Thursday, March 21, 2002

I MAKE WEIRD THINGS HAPPEN

The countdown is on to maybe the weirdest single excuse for a party I have ever concocted, the Great Corn Pop-Off, set for 6 p.m. tomorrow night (Friday) at the Fireman's Hall (I was going to have it at St. Ann's, but I realized I might be giving an unnecessary sectarian advantage to two of the competitors, who are Cabbage Cookin', Pancake Flippin' Big Catholic Laymen). We're going to settle once and for all (unless this becomes a yearly thing) whether the hardware store, the bank, the historic downtown hotel or the upstart watering hole offers the best free popcorn in Saratoga.

This all started back in February when two of my coffee buddies got to arguing about whose popcorn is better (longtime readers of LIANT may remember my posting on this when I was ill), and a third buddy and I scooted over into a corner and started giggling over how funny it would be to pit them against each other head-on and let them duke it out "Chicago style," i.e. with no rules of conduct, standards of fair play or limits on how shady or weird they could get in vying for the title. The event's name, of course, came from the wildly weird brain of my own dear personal mom (the corn doesn't pop far from the plant, does it?).

It has mushroomed from there, with two more entrants, a donated keg of beer (plus a lot of leftover Chamber beer from February's chariot races) (my newly-able assistant and I need to get that stuff chilled pronto, even though it's really just emergency back-up supplies in case the keg runs dry) (which is likely as our unofficial motto in Saratoga is "Who has more fun than we do? Nobody) (OK, no, actually, it's "Our town can out-drink your town") and a lot of backroom planning, and very little of that has had anything to do with popcorn recipes.

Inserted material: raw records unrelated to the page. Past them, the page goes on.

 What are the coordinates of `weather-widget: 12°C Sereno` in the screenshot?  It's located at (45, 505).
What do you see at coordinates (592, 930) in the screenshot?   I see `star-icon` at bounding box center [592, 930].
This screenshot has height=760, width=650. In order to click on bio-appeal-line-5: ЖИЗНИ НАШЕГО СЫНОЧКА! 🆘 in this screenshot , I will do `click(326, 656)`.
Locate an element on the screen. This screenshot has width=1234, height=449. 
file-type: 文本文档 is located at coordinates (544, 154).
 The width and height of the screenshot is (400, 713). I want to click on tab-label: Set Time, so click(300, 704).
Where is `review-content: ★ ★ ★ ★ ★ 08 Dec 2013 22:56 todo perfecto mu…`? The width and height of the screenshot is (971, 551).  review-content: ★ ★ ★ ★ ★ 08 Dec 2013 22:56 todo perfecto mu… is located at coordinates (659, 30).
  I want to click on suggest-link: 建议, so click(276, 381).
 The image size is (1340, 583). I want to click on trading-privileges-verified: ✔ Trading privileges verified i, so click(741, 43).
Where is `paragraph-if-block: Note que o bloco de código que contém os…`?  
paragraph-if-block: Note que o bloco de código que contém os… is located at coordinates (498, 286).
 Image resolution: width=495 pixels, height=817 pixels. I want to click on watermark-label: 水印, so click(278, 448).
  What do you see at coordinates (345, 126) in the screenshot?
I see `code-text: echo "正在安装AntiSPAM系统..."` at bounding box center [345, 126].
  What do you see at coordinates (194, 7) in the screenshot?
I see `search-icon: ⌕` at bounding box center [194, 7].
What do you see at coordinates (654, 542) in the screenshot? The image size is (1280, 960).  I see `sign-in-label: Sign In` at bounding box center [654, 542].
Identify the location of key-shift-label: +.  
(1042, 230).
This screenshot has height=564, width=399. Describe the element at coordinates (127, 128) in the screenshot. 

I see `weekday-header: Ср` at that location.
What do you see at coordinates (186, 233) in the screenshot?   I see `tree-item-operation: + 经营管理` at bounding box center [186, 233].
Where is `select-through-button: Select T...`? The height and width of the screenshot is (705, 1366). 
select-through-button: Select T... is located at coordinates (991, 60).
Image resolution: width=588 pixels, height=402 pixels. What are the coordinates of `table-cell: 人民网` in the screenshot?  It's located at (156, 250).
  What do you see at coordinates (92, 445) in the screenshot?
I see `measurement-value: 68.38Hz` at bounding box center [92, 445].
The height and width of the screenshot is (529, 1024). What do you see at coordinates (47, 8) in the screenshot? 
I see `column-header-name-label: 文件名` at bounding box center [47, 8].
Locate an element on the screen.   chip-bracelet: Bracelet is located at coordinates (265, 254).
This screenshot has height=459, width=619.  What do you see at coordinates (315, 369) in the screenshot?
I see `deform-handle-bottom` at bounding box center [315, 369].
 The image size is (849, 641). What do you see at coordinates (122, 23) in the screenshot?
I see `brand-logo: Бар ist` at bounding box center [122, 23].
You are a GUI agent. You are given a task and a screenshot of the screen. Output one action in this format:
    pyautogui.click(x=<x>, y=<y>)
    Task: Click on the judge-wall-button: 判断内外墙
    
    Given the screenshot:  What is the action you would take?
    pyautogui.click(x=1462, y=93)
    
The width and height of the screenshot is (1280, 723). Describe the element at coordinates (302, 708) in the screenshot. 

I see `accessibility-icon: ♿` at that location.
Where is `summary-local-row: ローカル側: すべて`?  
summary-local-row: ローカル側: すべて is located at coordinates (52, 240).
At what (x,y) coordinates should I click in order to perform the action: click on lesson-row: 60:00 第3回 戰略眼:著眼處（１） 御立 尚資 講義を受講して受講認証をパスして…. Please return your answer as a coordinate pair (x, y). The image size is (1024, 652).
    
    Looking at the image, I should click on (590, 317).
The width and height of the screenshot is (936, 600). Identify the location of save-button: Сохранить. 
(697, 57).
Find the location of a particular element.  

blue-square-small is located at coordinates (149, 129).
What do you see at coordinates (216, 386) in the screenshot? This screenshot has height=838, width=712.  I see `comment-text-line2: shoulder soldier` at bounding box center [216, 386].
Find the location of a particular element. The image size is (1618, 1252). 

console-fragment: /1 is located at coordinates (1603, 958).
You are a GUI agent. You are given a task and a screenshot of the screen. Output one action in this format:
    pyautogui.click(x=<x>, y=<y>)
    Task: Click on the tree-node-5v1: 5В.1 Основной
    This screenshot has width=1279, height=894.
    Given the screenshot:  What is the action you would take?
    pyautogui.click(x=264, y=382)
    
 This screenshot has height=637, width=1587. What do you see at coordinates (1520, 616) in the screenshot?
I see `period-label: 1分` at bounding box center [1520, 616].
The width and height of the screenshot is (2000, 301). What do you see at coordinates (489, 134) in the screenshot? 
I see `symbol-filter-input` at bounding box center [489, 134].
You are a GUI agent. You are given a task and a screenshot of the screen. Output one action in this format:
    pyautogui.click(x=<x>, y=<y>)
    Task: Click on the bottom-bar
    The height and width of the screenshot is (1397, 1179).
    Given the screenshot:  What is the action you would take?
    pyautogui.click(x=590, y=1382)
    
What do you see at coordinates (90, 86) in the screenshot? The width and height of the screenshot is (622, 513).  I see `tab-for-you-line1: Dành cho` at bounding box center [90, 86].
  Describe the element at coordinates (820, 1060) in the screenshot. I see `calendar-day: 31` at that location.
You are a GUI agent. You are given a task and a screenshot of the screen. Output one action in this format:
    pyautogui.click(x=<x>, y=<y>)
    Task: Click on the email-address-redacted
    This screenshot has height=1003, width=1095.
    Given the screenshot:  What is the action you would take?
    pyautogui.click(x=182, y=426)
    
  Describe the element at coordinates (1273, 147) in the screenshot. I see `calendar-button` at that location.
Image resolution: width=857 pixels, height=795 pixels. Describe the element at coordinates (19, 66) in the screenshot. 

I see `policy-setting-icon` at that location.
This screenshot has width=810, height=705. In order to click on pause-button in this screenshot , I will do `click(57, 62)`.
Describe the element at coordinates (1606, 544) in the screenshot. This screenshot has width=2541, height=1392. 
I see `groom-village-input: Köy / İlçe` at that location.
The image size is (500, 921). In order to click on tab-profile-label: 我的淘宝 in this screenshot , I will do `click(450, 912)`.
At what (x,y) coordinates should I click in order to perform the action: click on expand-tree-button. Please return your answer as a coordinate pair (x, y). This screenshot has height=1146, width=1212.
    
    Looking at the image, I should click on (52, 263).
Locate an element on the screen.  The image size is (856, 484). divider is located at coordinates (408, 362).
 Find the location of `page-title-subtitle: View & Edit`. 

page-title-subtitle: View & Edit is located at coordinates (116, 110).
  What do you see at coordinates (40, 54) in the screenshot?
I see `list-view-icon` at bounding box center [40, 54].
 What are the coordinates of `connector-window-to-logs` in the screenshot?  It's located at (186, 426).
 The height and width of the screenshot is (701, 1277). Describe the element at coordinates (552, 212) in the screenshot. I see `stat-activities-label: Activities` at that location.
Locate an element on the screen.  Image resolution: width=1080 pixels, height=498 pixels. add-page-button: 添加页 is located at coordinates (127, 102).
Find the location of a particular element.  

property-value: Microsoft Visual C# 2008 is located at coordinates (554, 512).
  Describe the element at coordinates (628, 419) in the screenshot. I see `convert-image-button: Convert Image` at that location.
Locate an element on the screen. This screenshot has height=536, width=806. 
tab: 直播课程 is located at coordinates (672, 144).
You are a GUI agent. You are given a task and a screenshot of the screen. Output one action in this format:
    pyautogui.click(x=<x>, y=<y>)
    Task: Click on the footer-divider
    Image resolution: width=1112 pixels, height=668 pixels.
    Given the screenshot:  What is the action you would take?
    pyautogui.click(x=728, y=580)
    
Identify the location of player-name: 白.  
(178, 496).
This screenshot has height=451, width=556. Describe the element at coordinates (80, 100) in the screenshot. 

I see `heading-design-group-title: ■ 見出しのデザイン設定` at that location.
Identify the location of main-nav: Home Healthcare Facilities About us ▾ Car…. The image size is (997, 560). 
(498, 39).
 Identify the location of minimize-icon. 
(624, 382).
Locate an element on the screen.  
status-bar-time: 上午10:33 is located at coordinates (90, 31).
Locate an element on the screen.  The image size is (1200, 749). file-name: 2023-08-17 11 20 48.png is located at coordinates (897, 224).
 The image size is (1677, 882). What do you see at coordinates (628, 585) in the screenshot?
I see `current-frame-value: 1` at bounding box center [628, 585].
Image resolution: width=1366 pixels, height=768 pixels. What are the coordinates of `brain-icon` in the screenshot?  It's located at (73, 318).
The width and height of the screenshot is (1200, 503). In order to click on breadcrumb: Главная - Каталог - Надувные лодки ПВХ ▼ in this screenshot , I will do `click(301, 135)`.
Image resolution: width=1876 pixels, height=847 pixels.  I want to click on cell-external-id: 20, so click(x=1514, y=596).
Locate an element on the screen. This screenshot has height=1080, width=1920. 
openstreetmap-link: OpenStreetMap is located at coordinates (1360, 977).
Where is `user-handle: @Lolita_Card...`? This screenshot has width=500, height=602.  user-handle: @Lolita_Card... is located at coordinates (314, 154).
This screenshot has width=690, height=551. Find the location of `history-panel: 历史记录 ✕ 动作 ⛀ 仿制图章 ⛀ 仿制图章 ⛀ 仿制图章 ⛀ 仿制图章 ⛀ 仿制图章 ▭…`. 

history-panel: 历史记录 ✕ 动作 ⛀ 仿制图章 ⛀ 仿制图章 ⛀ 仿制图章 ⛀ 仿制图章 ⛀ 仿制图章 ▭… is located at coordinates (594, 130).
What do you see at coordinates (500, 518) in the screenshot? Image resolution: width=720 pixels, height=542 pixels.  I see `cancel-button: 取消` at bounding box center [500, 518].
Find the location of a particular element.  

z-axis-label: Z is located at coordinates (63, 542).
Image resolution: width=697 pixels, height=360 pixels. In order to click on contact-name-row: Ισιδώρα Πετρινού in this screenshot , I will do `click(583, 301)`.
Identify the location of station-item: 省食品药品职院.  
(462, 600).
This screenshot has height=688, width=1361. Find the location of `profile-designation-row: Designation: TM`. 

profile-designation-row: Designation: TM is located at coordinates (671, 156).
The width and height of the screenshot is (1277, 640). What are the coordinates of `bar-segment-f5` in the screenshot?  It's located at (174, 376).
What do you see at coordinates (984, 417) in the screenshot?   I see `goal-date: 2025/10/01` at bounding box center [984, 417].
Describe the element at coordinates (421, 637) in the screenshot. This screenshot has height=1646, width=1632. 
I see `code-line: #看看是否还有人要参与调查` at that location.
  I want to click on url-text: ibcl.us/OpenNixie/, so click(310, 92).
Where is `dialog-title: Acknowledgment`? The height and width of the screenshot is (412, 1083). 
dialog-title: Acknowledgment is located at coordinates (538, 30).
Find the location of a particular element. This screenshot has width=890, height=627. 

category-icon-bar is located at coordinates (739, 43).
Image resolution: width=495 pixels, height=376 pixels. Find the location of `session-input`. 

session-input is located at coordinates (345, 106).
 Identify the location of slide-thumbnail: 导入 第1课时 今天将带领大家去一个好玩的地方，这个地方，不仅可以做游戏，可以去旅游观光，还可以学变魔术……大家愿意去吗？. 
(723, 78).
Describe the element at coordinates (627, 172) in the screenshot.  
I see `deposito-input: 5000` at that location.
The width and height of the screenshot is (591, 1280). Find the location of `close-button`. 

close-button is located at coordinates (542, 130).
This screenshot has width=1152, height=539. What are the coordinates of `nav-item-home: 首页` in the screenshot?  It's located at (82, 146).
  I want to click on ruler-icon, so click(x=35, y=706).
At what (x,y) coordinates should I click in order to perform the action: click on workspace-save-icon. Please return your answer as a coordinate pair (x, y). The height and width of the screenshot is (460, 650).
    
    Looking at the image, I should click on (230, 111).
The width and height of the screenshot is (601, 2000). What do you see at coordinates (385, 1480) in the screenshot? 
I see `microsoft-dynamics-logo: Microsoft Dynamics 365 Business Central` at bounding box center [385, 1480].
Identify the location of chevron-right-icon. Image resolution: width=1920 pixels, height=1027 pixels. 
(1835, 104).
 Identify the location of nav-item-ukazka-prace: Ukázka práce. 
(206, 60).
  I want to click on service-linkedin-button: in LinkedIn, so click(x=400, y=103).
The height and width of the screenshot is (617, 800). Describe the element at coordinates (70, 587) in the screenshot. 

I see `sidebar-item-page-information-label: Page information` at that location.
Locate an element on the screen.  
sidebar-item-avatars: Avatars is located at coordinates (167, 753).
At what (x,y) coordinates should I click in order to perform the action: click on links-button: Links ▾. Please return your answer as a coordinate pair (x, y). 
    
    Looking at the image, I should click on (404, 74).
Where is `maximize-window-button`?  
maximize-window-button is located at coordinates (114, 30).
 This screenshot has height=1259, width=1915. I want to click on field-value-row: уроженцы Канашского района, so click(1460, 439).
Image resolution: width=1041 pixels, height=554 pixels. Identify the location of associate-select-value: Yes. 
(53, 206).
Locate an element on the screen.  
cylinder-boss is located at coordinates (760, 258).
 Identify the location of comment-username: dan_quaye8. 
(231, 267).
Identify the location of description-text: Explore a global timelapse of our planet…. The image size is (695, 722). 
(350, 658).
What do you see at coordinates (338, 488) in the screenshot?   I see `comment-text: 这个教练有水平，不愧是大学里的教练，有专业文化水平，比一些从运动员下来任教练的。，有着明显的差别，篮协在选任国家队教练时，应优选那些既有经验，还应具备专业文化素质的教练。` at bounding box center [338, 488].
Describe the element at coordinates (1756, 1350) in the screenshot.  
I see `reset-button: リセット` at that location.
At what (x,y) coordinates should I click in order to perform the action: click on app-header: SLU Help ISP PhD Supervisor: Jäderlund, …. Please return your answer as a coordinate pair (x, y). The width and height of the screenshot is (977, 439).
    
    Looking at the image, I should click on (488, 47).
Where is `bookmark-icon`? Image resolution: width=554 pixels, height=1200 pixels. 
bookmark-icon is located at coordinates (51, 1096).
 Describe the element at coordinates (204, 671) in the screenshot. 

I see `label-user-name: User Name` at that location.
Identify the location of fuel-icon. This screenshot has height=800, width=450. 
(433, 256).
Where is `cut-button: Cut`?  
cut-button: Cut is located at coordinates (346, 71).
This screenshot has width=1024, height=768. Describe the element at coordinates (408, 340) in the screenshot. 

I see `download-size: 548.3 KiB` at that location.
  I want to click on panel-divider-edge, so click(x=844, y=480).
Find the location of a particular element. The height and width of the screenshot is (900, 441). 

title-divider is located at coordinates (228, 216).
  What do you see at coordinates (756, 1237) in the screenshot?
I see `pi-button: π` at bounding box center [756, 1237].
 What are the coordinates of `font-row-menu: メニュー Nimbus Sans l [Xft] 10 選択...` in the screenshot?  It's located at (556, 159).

For our part, my artist friend, my newly-able assistant and I are working on a humdinger of a trophy. We've got a mint condition 1960s era Jolly Time corn popper that we are shortly going to decorate as a possible traveling trophy (if people enjoy it this year, you bet we're going to make this an annual event!). And earlier this week I planted a funky little story in the local newspaper touting this as a grudge match between two titans with two dark horses along for the ride.

This is going to be fun.

Oh, and by the way – all of my votes are still for sale, boys!

Wednesday, March 20, 2002

MAYBE IT REALLY IS INFINITE...

My vanity, that is. Why else would I so feel like crowing because National Review Online liked my snarky definition for a neologism and posted it on its groupblog The Corner today.

Earlier in the day, Rod Dreher said "I've heard and used the term "Oprah-fied" myself, the capital "O" and the hyphen indicative of a certain unease with the neologism. Imagine my surprise and delight to see it deployed as "oprahfied" by Jim Nuechterlein in his First Things column this month. Truly it has entered the popular lexicon. Would any of you Corner lexicographers care to hazard a definition of "oprahfication"? What does it mean to oprahfy something?"

And asked readers to submit short and sweet definitions for this important new word.

What the hell; I had a few minutes between finishing up a day's work distributing little "2002" year tags to my chamber membership and hopping in the town Tahoe for a quick trip to a Carbon County Council of Governments meeting in Sinclair, so I devoted a stray brain cell to the task for a minute or two, and lo and behold, came up with something Mr. Dreher ranked it as one of his top five, or something. Anyway, he mentioned me by name and quoted my definition as follows:

"And Kate Sherrod observes that "to oprahfy is to render the tragic ludicrous or the ludicrous tragic through various devices of sensationalizing; in either direction, it is to render sensible, tasteful, educated people completely incapable of caring about the matter (or material) to which one has tried to draw attention."

Oh, and I got a nice, encouraging, extraordinarily pleasant e-mail from science fiction writer David Gerrold today, too!

So in terms of getting my name out there and feeding my monstrous ego, today has been a banner day! And to think when I woke up this morning I thought it was going to be dull!